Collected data
===

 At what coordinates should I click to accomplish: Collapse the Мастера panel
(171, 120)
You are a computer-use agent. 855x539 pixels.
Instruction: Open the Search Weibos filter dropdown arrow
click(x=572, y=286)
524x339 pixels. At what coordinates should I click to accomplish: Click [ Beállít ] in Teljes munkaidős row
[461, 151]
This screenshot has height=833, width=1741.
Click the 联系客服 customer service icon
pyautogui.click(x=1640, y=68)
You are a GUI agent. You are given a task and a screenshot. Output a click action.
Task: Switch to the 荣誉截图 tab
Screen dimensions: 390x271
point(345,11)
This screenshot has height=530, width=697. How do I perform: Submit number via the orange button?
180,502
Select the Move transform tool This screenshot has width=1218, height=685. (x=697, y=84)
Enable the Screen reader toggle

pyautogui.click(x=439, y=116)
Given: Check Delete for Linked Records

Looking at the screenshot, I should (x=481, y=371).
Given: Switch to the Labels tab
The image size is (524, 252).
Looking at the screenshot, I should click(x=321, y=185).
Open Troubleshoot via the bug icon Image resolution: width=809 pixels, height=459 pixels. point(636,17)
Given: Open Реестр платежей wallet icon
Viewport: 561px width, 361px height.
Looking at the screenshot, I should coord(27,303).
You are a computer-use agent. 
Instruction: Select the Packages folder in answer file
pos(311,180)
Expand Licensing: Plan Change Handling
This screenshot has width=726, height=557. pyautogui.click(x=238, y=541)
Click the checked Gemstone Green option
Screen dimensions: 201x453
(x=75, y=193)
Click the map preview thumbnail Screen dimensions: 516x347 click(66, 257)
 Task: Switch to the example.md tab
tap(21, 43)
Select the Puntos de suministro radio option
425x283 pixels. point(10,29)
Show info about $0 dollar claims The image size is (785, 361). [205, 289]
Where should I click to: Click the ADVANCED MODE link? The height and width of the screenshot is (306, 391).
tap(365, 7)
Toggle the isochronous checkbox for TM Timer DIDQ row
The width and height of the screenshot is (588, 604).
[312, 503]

===

In the records above, find the line containing "Given: Switch to the Labels tab" and restate word for word every line from the first through that one.

 At what coordinates should I click to accomplish: Collapse the Мастера panel
(171, 120)
You are a computer-use agent. 855x539 pixels.
Instruction: Open the Search Weibos filter dropdown arrow
click(x=572, y=286)
524x339 pixels. At what coordinates should I click to accomplish: Click [ Beállít ] in Teljes munkaidős row
[461, 151]
This screenshot has height=833, width=1741.
Click the 联系客服 customer service icon
pyautogui.click(x=1640, y=68)
You are a GUI agent. You are given a task and a screenshot. Output a click action.
Task: Switch to the 荣誉截图 tab
Screen dimensions: 390x271
point(345,11)
This screenshot has height=530, width=697. How do I perform: Submit number via the orange button?
180,502
Select the Move transform tool This screenshot has width=1218, height=685. (x=697, y=84)
Enable the Screen reader toggle

pyautogui.click(x=439, y=116)
Given: Check Delete for Linked Records

Looking at the screenshot, I should (x=481, y=371).
Given: Switch to the Labels tab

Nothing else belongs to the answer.